We fit a separate set of regression models to data from the test session, including RT, speed, and accuracy. These models included the same predictors as listed above. We also directly compared performance at the end of training (last 3 blocks) to performance in the test session (first 3 blocks) using a regression model of mean movement speeds at each level of block by session by value by valence. This regression model differed from those described above only in the inclusion of the session predictor (sesh) and its interactions with the other predictors: sesh*value, sesh*valence, block*sesh, block*sesh*value, block*sesh*valence, block* sesh*value*valence. While we were primarily interested in the effects involving session (e.g., sesh*value*valence), we included other predictors to ensure they are not driving the effects of interest. Intercepts and the main effects of block, session, and value were allowed to co-vary across participants around a multivariate population mean.

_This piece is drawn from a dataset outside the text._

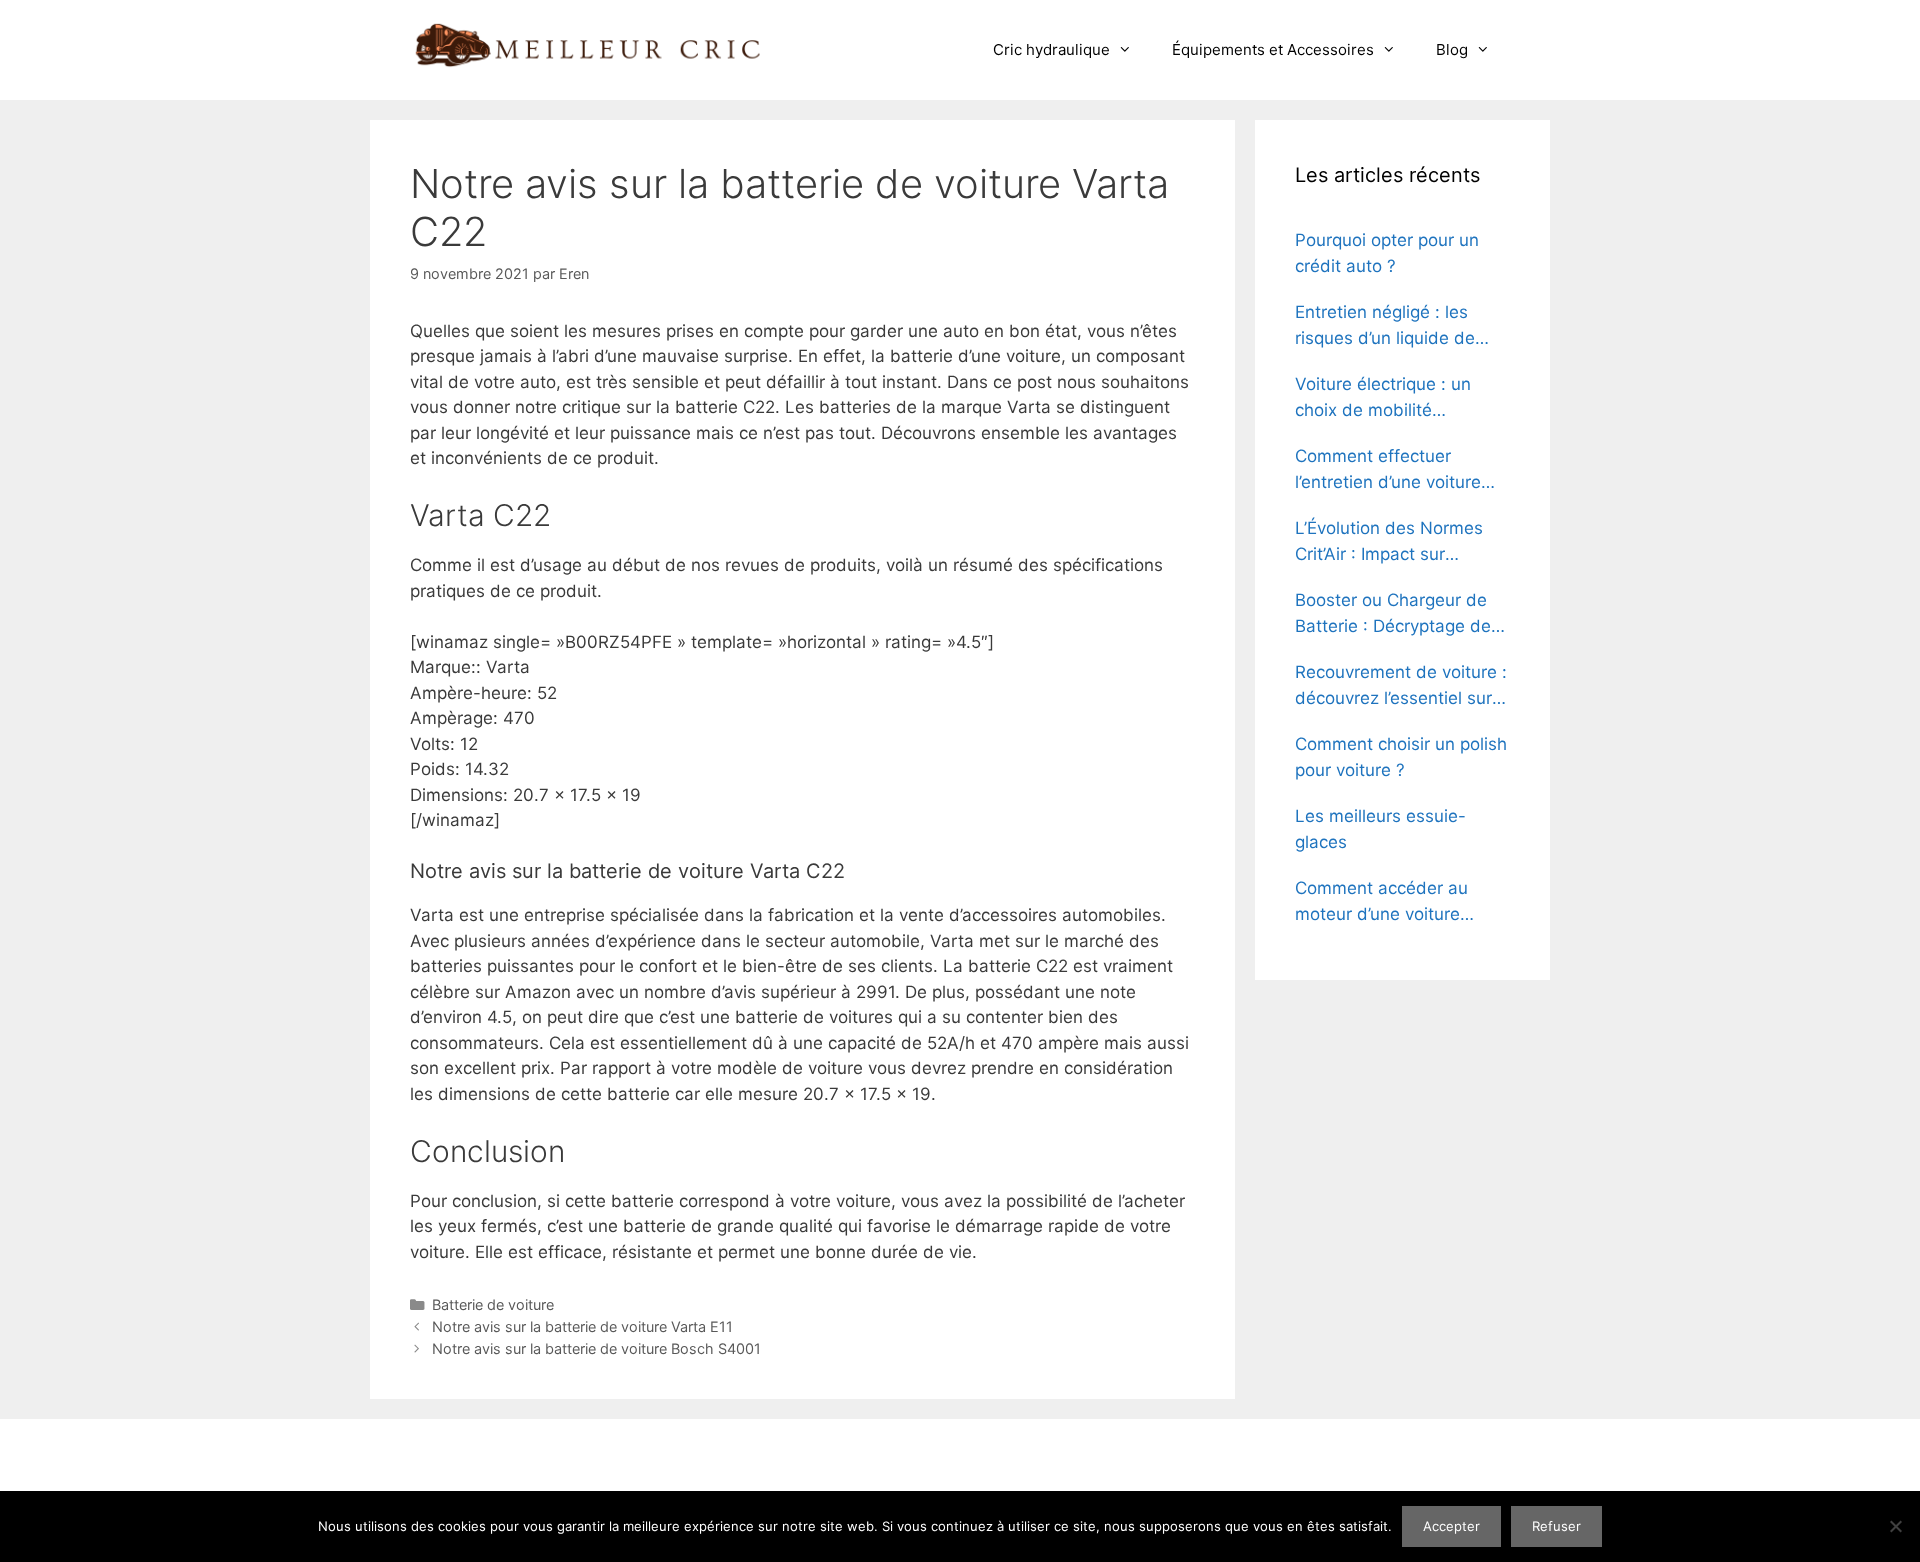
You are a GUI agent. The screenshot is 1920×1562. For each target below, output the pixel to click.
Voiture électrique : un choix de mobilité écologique (1383, 398)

Lastly, we compared the performance of participants in our incentive groups to the performance of participants in our control group. We perform comparisons to control at the high and low levels of value ($5, $30) by valence (reward, punishment). Comparisons were performed using regression models which differed from our original models in that the value and valence predictors were replaced with a group predictor (incentive vs control) and there were no random effects.